Bispo de Leiria-Fátima presidiu à celebração do Domingo de Ramos e pediu atenção para o sofrimento da humanidade

Fátima, 25 mar 2018 (Ecclesia) – O bispo de Leiria-Fátima afirmou hoje na Cova da Iria que a evocação dos momentos da morte e ressurreição de Jesus, na Semana Santa, deve levar os católicos a olhar para os sofrimentos da humanidade.

“A paixão de Cristo continua hoje em todos os desprezados, humilhados, descartados, torturados, crucificados na sua dignidade”, pelo desprezo, a injustiça e a indiferença dos outros, declarou D. António Marto, na homilia da Missa de Ramos, a que presidiu no altar do recinto de oração do Santuário de Fátima.

O responsável sublinhou que esta é a “Semana Maior” dos cristãos, que evoca a “loucura” da Paixão, Morte e Ressurreição de Jesus, um acontecimento que está no “coração” da fé cristã, embora possa parecer incompreensível para o resto do mundo.

A Paixão, acrescentou, é a “história mais espantosa que jamais alguém viveu” e “concentra toda a crueldade de contradições, traições, mentiras”, os “horrores de que o mundo dos homens é capaz”.

“Cristo continua em agonia”, advertiu o bispo de Leiria-Fátima, para quem “só este amor divino é capaz de resgatar e salvar o mundo”, porque é mais forte do que “todo o ódio, violência e morte”.

“Um amor assim só pode ser de Deus”, insistiu.

O prelado desafiou os participantes na celebração a ficar de “fora desta história”, sabendo ser “próximos e solidários” com todos os que sofrem.
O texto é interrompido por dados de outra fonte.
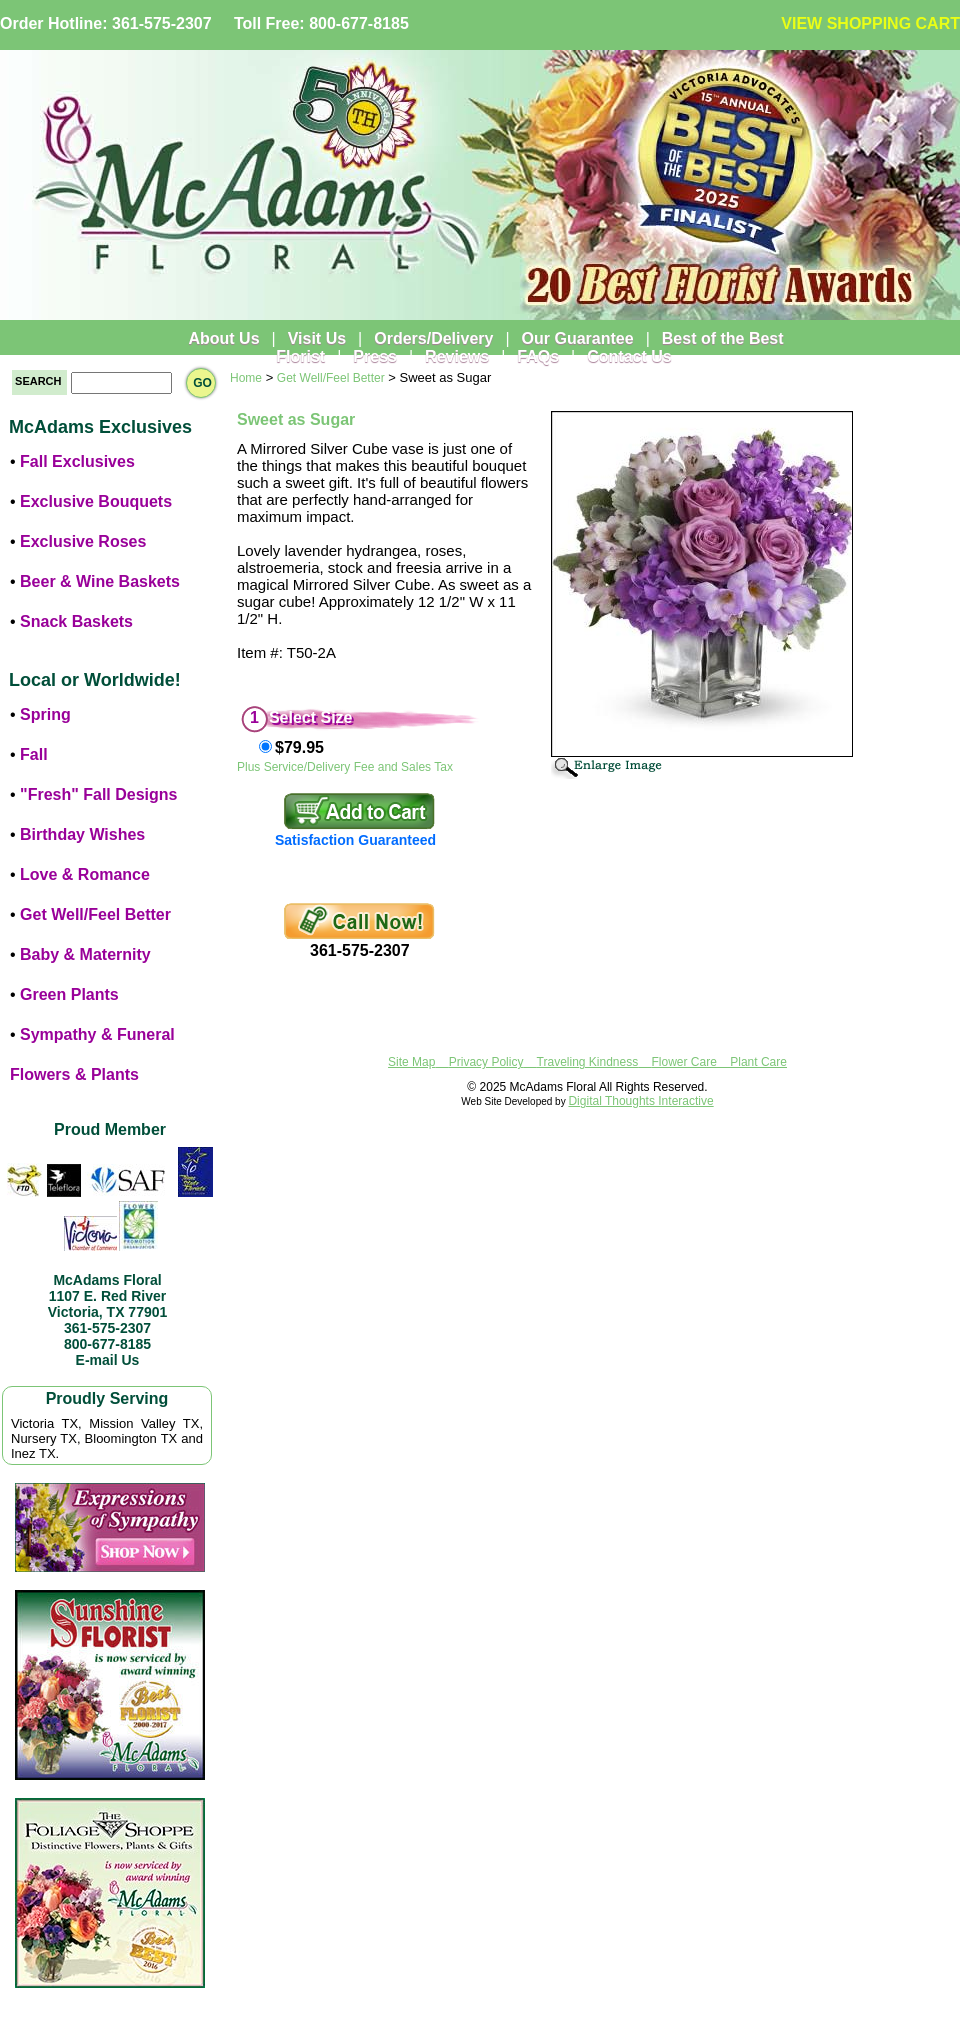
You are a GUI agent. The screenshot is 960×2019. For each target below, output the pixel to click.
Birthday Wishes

“Não podemos adorar Jesus na cruz e viver de costas voltadas para o sofrimento de tantos seres humanos destruídos pela fome, pelas guerras, a miséria e por tanta violência cruel”, declarou D. António Marto.

Foto: Santuário de Fátima

A celebração que marca o início da Semana Santa começa, simbolicamente, com uma procissão em que são benzidos ramos de oliveira e palmas, recordando a entrada de Jesus na cidade de Jerusalém, pouco dias antes de ser condenado à morte.

O bispo de Leiria-Fátima assinalou que não se está perante a “reconstituição” de uma procissão “etnográfica” nem “teatral”, mas da celebração de Jesus “ressuscitado”, que “quer entrar na cidade dos homens de hoje”.

“Queremos acolhê-lo como Senhor da nossa vida?”, questionou.

O presidente da celebração convidou todos a levar para casa os Ramos como símbolo da “paz de Cristo”.